Enormous progress in machine learning achievements, going together with their excellent implementations on user-friendly platforms, have pushed many of us towards this
methodology. Can we get better explanations for studied data? Can we get the explanation easier? In the following we deal with data formed from recordings on healthy people with different age and sex. The problem is how the age and/or sex influence the normal rhythm of a healthy heart.
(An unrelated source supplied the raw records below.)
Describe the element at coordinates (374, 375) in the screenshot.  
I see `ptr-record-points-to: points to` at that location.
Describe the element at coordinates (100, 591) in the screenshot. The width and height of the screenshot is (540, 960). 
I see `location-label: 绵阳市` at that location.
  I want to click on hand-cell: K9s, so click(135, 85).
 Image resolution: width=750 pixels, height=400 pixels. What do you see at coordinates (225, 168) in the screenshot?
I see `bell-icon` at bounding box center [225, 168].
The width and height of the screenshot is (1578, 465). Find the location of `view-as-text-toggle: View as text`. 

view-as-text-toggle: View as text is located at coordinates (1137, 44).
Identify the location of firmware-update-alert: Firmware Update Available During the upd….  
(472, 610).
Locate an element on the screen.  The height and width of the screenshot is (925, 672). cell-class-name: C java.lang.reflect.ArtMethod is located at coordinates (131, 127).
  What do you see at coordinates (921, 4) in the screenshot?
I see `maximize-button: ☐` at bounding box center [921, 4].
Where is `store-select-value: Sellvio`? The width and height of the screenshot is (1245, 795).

The healthy human heart remains under the permanent influence of both branches of the autonomic neural system (ANS): the parasympathetic (considered to slow down heart rate) and the sympathetic (considered to speed up heart rate). Many measures estimating heart rate variability (HRV) have been proposed in order to quantify the regulatory function of the ANS. Intensive studies on healthy population have found a correlation between an increase in age and a decrease in many HRV indices. Therefore higher values of HRV have been attributed to better organization of feedback reflexes driving an organism's response to actual body needs. However, there are observations suggesting that abnormal levels of some indices should be related to erratic rhythms, i.e., rhythms resulting from remodeling of the cardiac tissue due to disease or aging. We hypothesize that increase of measures of dynamical patterns in elderly indicates at unhealthy autonomic activity, or possible erratic rhythm associated with degradation of cardiac tissue, or both. Such erratic rhythms might be the first stage of developing silently arrhythmogenesis.
The task of separating different cardiac patient groups on the basis of HRV parameters is an urgent problem. If there are differences, it might be possible to find noninvasive marker for specific cardiac diseases. Answering to these questions demands wide knowledge about the way in which information hidden in heart rate variability displays the actual state of the heart regulatory system.